Il senso profondo sotteso alla redazione, da parte dell'associazione Antigone, del XV Rapporto sulle condizioni di detenzione in Italia sta in questa frase. Questa visione sociale sballata del carcere come sola pena, come punizione, come castigo, orienta in effetti la visione della detenzione da secoli, nei fatti restituendo alla società l'idea stigmatica del reo come soggetto irrecuperabile: se delinqui sei contro l'ordine costituito del mondo e, in quanto tale, la reclusione è la sola e unica pena ammessa.

Una visione restrittiva e pericolosa che fa a pugni con l'idea di diritto costituzionale. Non è un caso, dunque, che questa edizione del Rapporto dell'associazione presieduta da Patrizio Gonnella s'intitoli Il carcere secondo la Costituzione.

Come a voler sottolineare l'urgenza di un'inversione di prospettiva, da attuarsi prima che il sistema deflagri, collassando su se stesso.
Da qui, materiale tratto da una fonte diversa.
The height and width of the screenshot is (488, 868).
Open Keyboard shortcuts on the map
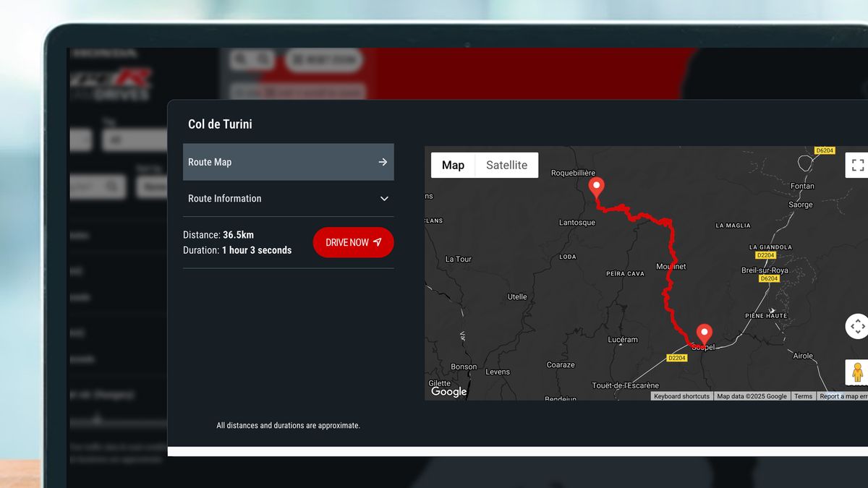(681, 396)
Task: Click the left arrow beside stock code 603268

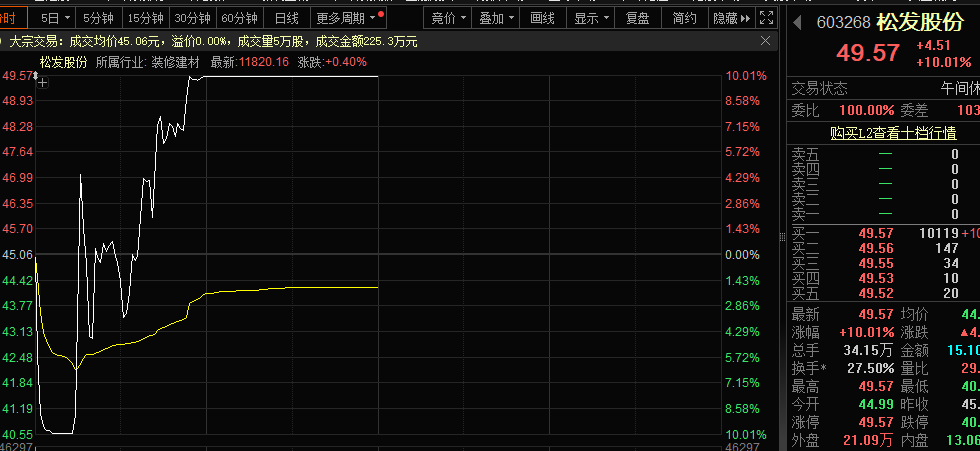Action: tap(797, 22)
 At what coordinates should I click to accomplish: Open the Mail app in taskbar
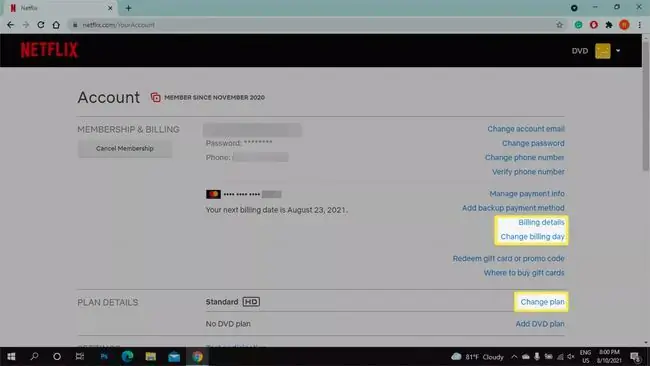(x=174, y=356)
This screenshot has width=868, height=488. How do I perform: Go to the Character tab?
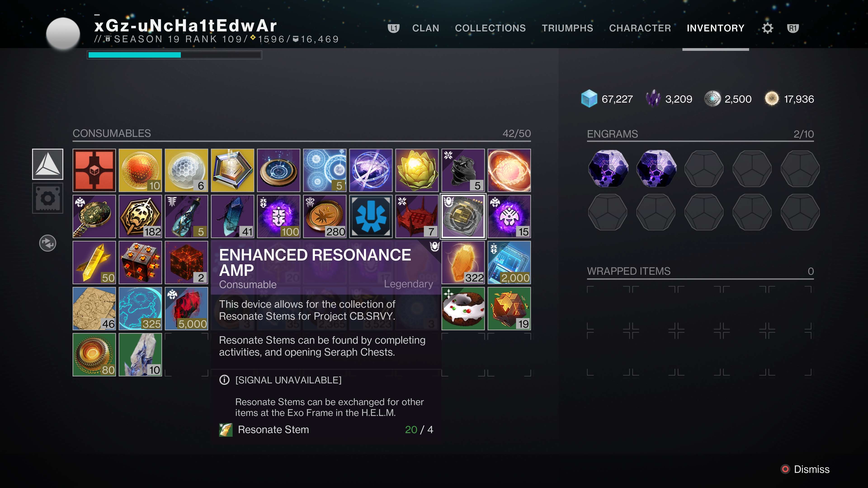point(640,28)
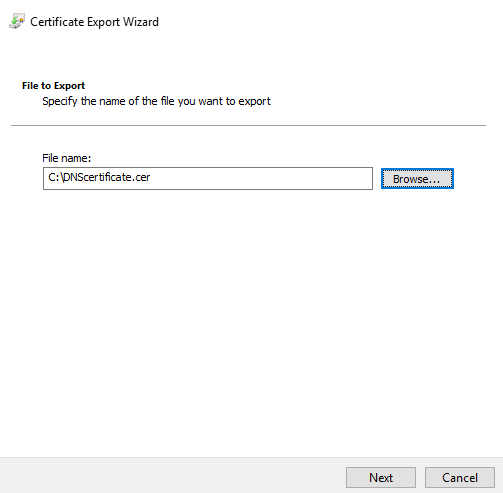The image size is (503, 493).
Task: Click on the C:\DNScertificate.cer path text
Action: click(x=99, y=177)
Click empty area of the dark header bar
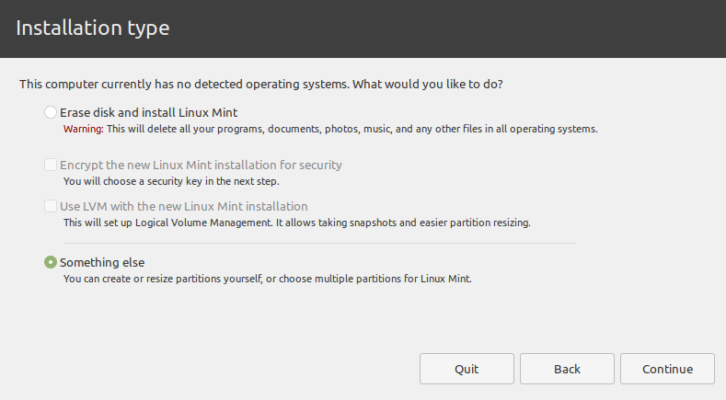 point(450,28)
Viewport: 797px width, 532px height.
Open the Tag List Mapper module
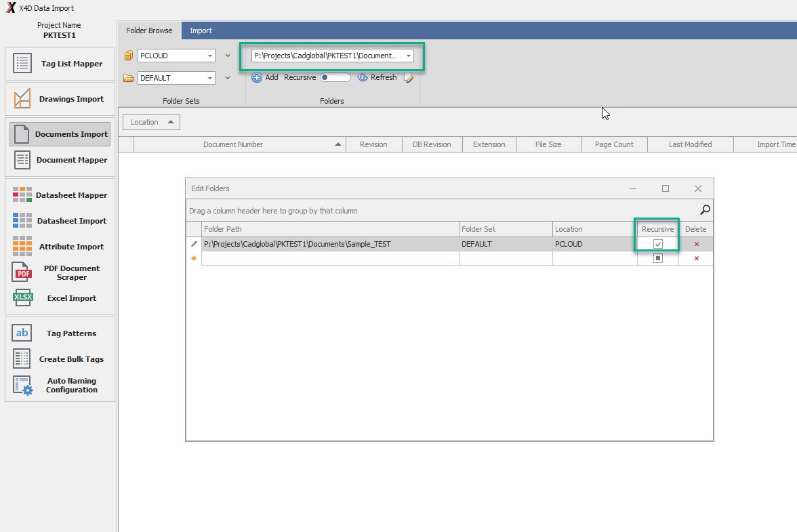[59, 64]
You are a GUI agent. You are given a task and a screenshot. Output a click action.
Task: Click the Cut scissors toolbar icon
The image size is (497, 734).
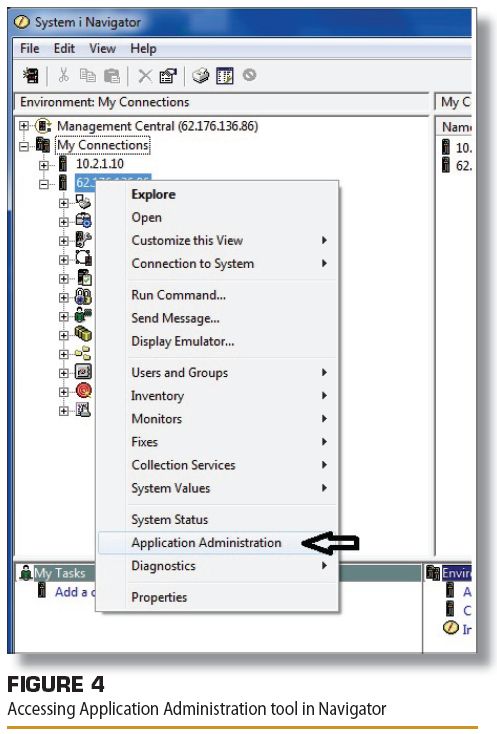tap(64, 75)
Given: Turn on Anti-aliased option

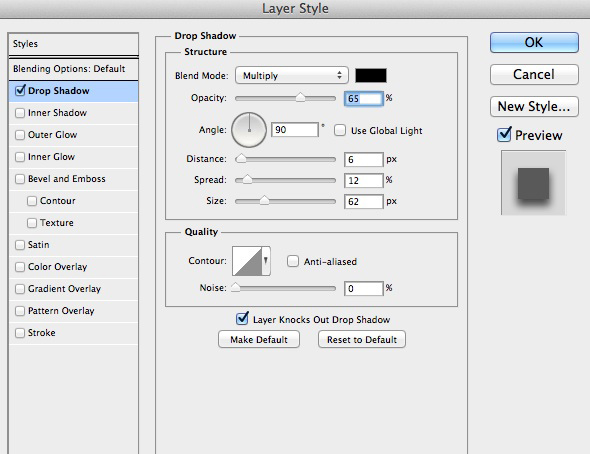Looking at the screenshot, I should pos(293,261).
Lo dicono i numeri, lampanti: 60mila 439 detenuti registrati al 30 aprile significa 800 persone in più rispetto al 31 dicembre 2018 e 8mila rispetto a tre anni e mezzo fa. Un tasso di affollamento oltre il 120%, con il 18.8% delle celle (negli 85 istituti visitati da Antigone) dove manca il rispetto dei 3mq per detenuto (in violazione con quanto stabilito dalla Corte di Strasburgo rispetto alla dimensione di spazio minima e al di sotto della quale è il rischio di trattamento inumano o degradante).

Se cresce il numero dei carcerati, diminuisce in numeri assoluti e in percentuale quello degli stranieri in carcere, il che frantuma l'assioma - politicamente in voga e di facile consenso nelle urne - immigrato-uguale-criminale. Negli ultimi dieci anni, raccontano le stime di Antigone, sono in effetti diminuiti di oltre mille unità i detenuti non italiani nelle carceri, scesi dal 34.27% al 31 dicembre 2017 all'attuale 33.6%. Di più: se nel 2003 su cento stranieri residenti regolarmente in Italia l'1.16% degli stessi finiva in carcere, oggi la percentuale è scesa allo 0.36% (considerando nel numero anche gli irregolari).

"Un calo - ha illustrato Gonnella durante la conferenza stampa di presentazione del Rapporto tenutasi a Roma lo scorso 16 maggio - che riguarda in particolare le comunità, come quella rumena, che negli ultimi anni hanno avuto un processo di integrazione maggiore nel nostro Paese, attraverso anche i ricongiungimenti familiari, a testimoniare che il patto di inclusione paga anche dal punto di vista della sicurezza.

Resta viceversa allarmante il dato dei suicidi: nel 2018, stando al dato raccolto da Ristretti Orizzonti sono stati 67 (ma il Ministero dell'Interno ne conteggia sei in meno), un tasso di 11.4 suicidi ogni 10.000 detenuti. 31 i morti (per cause naturali o per suicidio) in carcere dall'inizio del 2019. A preoccupare sono soprattutto i 4 morti di Viterbo e Taranto, quest'ultimo il più affollato d'Italia. Inoltre, rimarca Antigone, in carcere ci si uccide quasi 18 volte di più che in libertà. Ad aumentare non sono stati tuttavia solo i suicidi, ma anche gli atti di autolesionismo che nel 2018 si sono attestati a quota 10.368 casi, con un incremento di mille episodi rispetto al 2017 e circa 3.500 rispetto al 2015 (955).

Numeri che segnalano un ridotto benessere penitenziario. Lo stesso ridotto benessere di cui parla anche il dato raccolto dall'osservatorio di Antigone secondo il quale il 28.7% dei detenuti presenti in carcere assume terapia psichiatrica sotto prescrizione medica.

Per provare a far fronte a questa situazione, Antigone sta per lanciare (nelle prossime settimane al via) la campagna Il carcere è un pezzo di città, che mira a ottenere per i sindaci le stesse prerogative di visita ispettiva negli istituti di pena che attualmente spettano ad altri rappresentanti istituzionali (consiglieri regionali, parlamentari, ecc), aumentando in questo modo il monitoraggio attivo da parte delle amministrazioni locali. Tra i Comuni coinvolti, c'è anche Torino.